Not Even Pokémon is Safe from AI Benchmarking Controversy

A Viral Claim: Google’s Gemini Model Surpasses Anthropic’s Claude Model

Last week, a post on X went viral, claiming that Google’s latest Gemini model surpassed Anthropic’s flagship Claude model in the original Pokémon video game trilogy. Reportedly, Gemini had reached Lavender Town in a developer’s Twitch stream; Claude was stuck at Mount Moon as of late February.

The Viral Tweet

Gemini is literally ahead of Claude atm in pokemon after reaching Lavender Town

119 live views only btw, incredibly underrated stream pic.twitter.com/8AvSovAI4x
— Jush (@Jush21e8) April 10, 2025

The Hidden Advantage

But what the post failed to mention is that Gemini had an advantage. As users on Reddit pointed out, the developer who maintains the Gemini stream built a custom minimap that helps the model identify “tiles” in the game like cuttable trees. This reduces the need for Gemini to analyze screenshots before it makes gameplay decisions.

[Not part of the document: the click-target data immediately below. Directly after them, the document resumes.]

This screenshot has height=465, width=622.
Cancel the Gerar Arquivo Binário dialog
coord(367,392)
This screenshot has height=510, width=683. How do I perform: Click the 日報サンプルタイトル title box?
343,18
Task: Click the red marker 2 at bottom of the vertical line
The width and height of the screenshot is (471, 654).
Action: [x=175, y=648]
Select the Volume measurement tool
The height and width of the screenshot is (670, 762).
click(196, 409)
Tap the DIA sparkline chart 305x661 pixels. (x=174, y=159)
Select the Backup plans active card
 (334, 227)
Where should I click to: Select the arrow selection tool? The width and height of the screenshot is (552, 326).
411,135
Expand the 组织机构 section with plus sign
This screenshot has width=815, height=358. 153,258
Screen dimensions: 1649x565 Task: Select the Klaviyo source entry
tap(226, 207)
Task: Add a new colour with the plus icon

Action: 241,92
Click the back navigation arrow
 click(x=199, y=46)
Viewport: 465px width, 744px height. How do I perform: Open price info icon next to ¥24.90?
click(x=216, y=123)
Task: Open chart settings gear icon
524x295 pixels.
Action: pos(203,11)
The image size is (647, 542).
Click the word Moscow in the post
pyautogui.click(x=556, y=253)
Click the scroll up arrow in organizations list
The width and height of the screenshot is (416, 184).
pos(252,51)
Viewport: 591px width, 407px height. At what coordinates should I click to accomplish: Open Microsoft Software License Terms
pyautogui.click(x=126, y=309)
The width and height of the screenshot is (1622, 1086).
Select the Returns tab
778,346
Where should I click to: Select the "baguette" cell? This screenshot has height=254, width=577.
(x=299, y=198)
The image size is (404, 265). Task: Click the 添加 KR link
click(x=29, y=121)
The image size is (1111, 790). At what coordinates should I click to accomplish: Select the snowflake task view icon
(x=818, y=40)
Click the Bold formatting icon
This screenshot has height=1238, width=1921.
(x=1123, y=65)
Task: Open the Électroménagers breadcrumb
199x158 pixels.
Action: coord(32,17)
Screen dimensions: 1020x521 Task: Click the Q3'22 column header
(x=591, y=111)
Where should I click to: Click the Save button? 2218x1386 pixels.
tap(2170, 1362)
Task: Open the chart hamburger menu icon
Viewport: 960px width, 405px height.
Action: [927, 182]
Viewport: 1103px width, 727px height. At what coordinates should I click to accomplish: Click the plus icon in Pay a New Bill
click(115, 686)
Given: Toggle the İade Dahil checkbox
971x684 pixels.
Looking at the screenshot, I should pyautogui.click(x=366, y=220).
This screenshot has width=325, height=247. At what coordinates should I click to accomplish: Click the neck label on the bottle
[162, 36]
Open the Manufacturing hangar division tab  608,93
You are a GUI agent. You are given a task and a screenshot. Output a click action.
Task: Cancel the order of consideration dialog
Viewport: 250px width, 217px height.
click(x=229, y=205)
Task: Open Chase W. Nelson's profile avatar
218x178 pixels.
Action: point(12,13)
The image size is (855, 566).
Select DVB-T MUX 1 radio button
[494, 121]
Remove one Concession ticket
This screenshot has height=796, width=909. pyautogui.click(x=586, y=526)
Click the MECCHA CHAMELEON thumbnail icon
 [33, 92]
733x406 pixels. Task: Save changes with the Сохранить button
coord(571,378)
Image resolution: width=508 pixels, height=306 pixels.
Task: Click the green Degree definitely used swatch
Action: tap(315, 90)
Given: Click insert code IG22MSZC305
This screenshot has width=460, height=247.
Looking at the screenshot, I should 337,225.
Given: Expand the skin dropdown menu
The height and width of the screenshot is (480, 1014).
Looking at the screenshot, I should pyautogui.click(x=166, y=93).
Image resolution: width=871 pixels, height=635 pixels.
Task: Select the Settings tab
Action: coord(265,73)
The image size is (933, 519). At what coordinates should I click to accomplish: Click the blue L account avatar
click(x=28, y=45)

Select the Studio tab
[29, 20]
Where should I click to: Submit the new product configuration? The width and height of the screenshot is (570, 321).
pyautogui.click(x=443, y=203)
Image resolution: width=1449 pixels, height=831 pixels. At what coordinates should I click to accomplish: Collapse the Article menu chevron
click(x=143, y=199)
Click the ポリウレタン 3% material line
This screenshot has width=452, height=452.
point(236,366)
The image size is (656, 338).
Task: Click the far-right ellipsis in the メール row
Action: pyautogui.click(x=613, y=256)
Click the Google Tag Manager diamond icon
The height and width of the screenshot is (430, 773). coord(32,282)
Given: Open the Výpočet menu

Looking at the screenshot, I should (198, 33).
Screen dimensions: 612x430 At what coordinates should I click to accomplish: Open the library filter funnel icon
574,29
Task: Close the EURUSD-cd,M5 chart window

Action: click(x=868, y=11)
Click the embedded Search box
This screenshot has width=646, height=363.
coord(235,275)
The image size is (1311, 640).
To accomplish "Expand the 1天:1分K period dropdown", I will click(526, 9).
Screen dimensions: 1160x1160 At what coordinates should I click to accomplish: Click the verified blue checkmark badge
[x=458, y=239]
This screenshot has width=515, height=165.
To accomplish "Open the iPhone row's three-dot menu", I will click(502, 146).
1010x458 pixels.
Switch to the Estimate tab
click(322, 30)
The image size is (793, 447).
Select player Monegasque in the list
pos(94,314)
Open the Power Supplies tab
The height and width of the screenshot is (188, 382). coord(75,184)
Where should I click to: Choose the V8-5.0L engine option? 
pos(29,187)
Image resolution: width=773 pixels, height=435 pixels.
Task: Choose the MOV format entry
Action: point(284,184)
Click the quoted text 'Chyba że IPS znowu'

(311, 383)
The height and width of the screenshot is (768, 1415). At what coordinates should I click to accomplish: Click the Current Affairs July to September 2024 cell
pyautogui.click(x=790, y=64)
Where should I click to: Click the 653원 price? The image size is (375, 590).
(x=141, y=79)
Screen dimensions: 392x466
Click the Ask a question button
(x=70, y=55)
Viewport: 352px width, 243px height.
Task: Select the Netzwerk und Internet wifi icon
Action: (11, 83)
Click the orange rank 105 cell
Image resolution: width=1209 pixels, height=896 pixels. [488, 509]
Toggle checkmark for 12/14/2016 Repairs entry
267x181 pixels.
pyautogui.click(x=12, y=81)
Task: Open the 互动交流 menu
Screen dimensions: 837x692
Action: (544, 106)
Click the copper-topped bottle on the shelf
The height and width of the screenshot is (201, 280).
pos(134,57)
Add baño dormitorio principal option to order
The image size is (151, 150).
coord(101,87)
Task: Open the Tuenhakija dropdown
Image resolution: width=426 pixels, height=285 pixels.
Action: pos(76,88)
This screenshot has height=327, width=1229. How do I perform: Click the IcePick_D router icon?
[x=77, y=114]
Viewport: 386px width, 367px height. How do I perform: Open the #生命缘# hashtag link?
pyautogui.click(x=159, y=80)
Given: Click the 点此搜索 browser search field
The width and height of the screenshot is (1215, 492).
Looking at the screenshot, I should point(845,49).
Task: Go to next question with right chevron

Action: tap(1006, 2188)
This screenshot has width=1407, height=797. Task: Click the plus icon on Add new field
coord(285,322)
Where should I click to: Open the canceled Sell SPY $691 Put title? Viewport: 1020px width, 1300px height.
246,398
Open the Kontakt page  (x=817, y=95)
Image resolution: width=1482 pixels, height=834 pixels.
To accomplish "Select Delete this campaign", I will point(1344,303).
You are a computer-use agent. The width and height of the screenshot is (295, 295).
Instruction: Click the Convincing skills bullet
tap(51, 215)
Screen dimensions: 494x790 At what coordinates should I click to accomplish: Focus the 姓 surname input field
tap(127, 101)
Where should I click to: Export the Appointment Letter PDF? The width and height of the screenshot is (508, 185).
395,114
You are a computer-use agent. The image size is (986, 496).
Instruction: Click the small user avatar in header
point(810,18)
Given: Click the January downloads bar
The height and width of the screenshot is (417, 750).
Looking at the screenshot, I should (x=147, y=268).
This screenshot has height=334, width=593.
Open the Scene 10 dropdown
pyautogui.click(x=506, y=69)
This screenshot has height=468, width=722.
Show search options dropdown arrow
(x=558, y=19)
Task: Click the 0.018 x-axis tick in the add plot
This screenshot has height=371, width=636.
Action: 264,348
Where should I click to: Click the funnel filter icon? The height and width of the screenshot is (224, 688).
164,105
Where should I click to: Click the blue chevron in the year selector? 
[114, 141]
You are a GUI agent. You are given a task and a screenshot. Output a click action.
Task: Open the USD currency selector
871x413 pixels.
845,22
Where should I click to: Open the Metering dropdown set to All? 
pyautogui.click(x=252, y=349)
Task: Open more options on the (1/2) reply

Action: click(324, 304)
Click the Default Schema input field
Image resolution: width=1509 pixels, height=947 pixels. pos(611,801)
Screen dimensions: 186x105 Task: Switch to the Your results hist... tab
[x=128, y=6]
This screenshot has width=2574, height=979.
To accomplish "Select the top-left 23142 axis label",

A Benchmarking Controversy

Now, Pokémon is a semi-serious AI benchmark at best — few would argue it’s a very informative test of a model’s capabilities. But it is an instructive example of how different implementations of a benchmark can influence the results.

Custom Implementations Can Skew Results

For example, Anthropic reported two scores for its recent Anthropic 3.7 Sonnet model on the benchmark SWE-bench Verified, which is designed to evaluate a model’s coding abilities. Claude 3.7 Sonnet achieved 62.3% accuracy on SWE-bench Verified, but 70.3% with a “custom scaffold” that Anthropic developed.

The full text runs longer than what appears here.